DATA TO USE:
Content starts

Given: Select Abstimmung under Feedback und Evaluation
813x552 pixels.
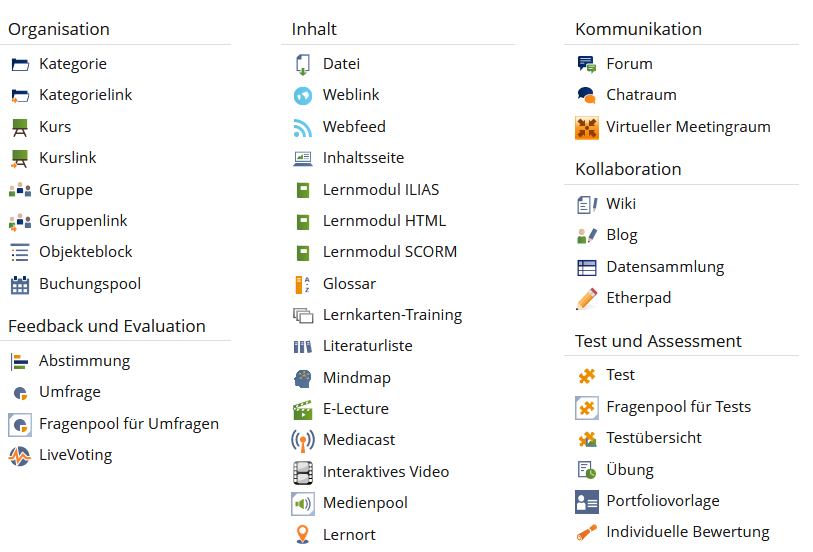Looking at the screenshot, I should 84,361.
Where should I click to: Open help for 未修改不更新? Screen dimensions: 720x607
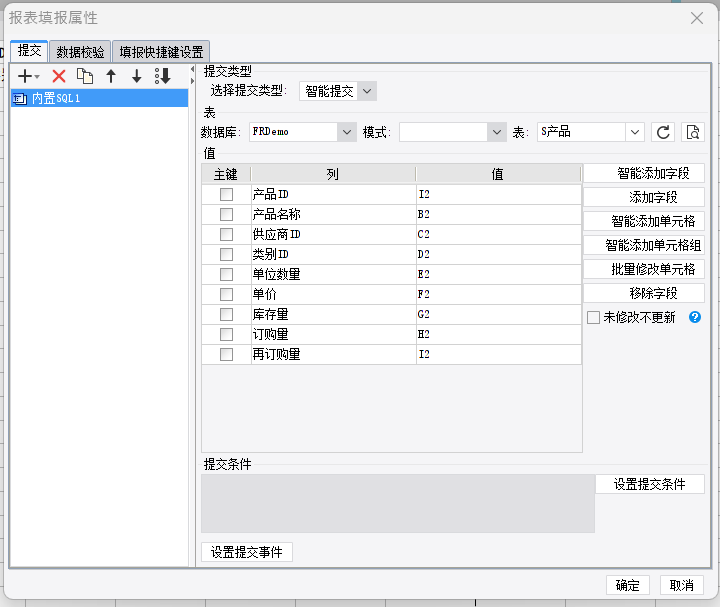695,317
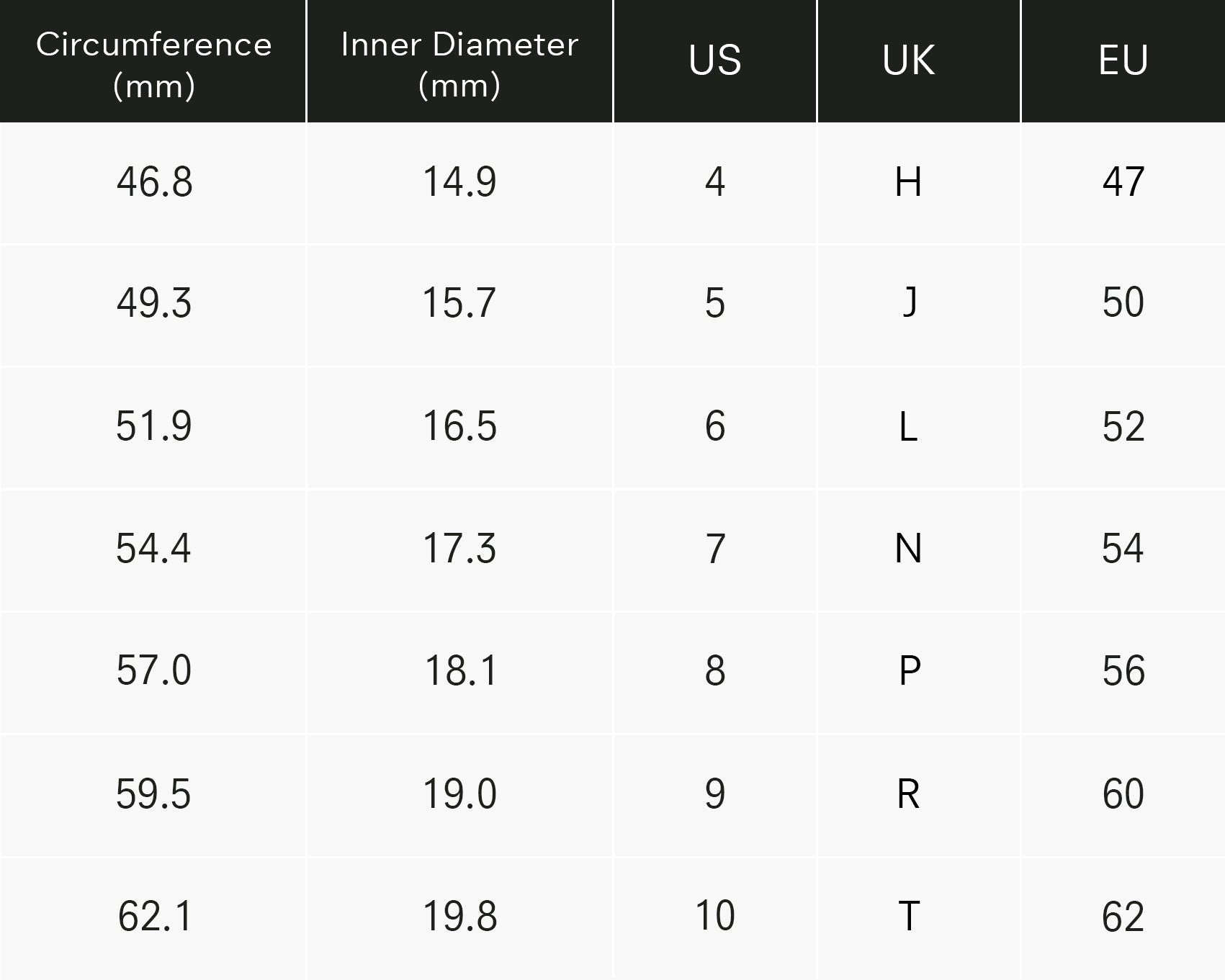Click US size 4 cell
Viewport: 1225px width, 980px height.
[x=714, y=182]
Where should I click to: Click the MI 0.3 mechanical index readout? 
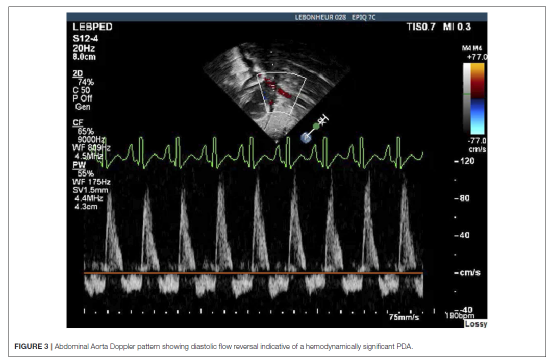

Content ends

TASK DETAILS: Reproduce the material exactly; keep pictures out.

SOLUTION BELOW:
Given: Select Abstimmung under Feedback und Evaluation
813x552 pixels.
Looking at the screenshot, I should 84,361.
Where should I click to: Open help for 未修改不更新? Screen dimensions: 720x607
695,317
Click US size 4 cell
Viewport: 1225px width, 980px height.
[x=714, y=182]
Where should I click to: Click the MI 0.3 mechanical index readout? 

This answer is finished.